2. Checking your score will make it lower

Negative, ghost-rider. You can check your credit score all you want; it won’t do a darn thing to it. And you know those pre-approval notices you get for credit cards and auto loans every now and again? Those won’t affect your score either, despite the fact that the lender is obviously pinging your score to se if you qualify. If that type of action did affect scores we’d have a whole lot of angry callers at the credit union.

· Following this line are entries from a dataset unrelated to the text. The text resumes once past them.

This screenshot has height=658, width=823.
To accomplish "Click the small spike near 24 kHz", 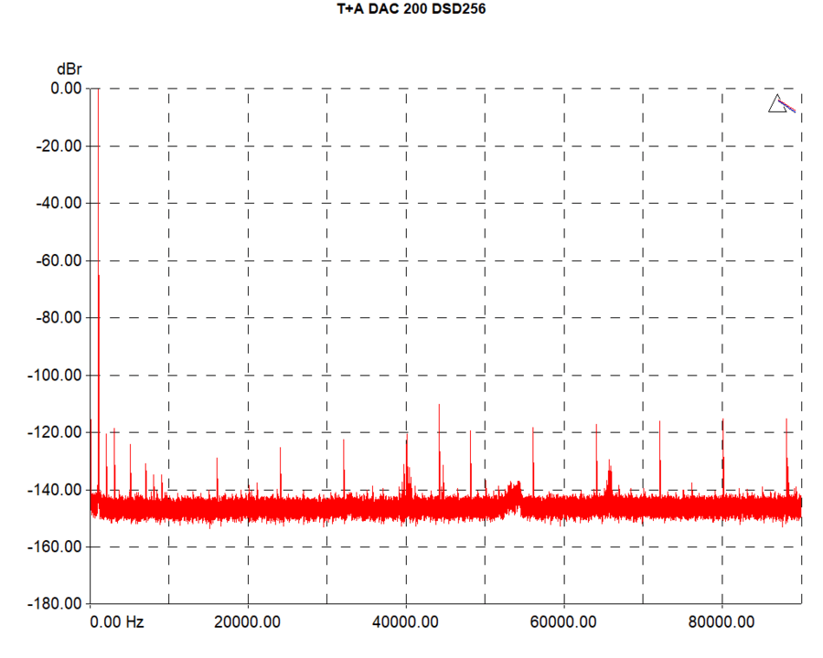I will (x=280, y=449).
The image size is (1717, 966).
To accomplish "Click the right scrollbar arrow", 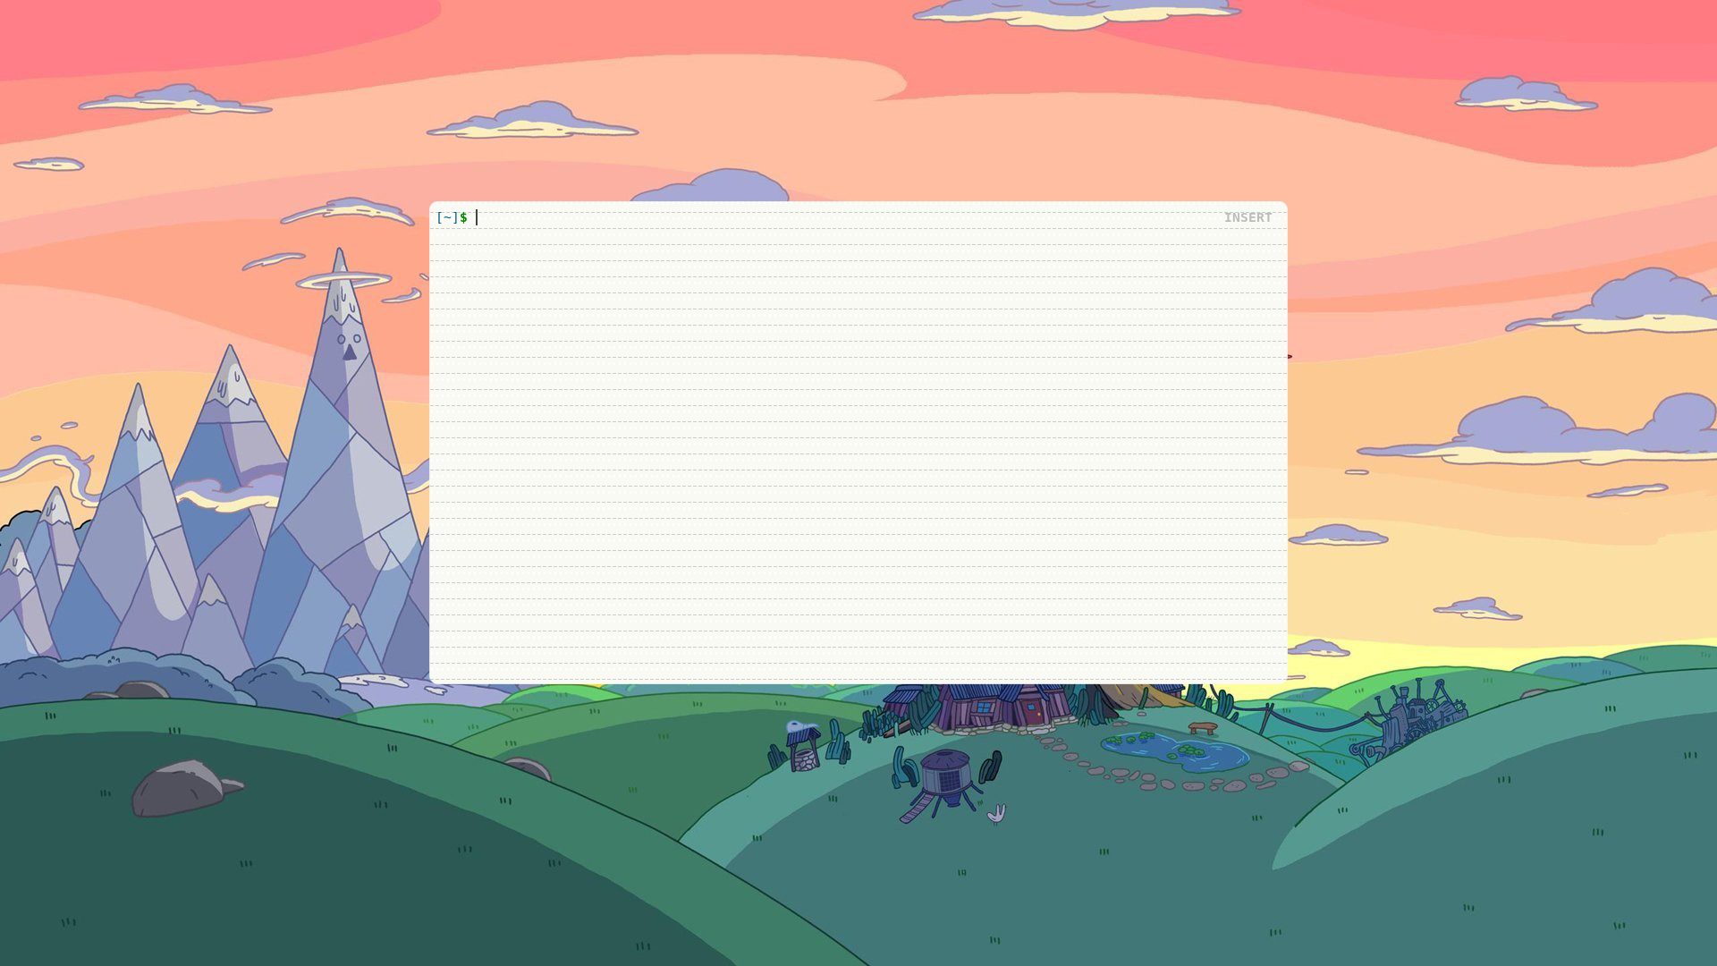I will point(1289,356).
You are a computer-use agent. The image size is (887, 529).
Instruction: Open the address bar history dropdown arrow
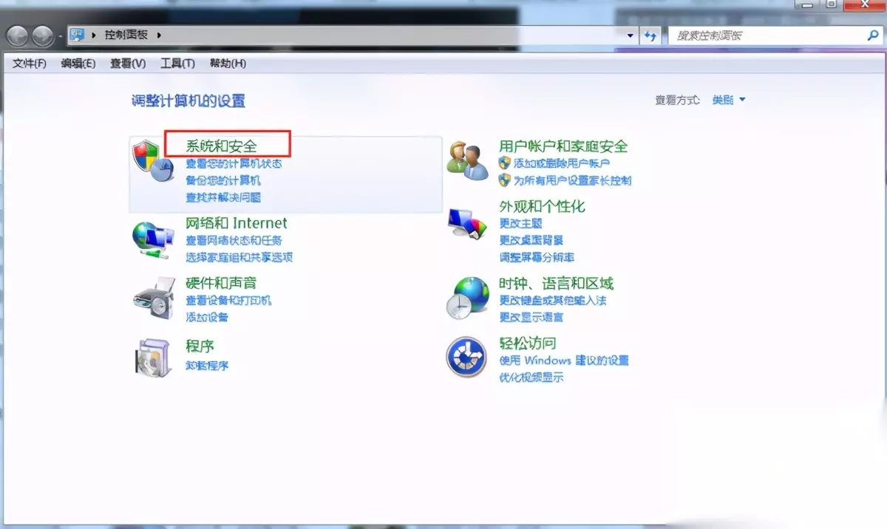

3. Your income can change your score

Bzzzz, sorry, but thanks for playing. You could go from making 10 bucks an hour to a bazillion dollars a year (a number so high it doesn’t even exist) and it won’t affect your score. Of course, having a bunch of money will likely make it easier to qualify for certain loans and pay them on time, hence allowing you to build credit you might not have otherwise received, but on a very basic level your income does nothing to your credit score.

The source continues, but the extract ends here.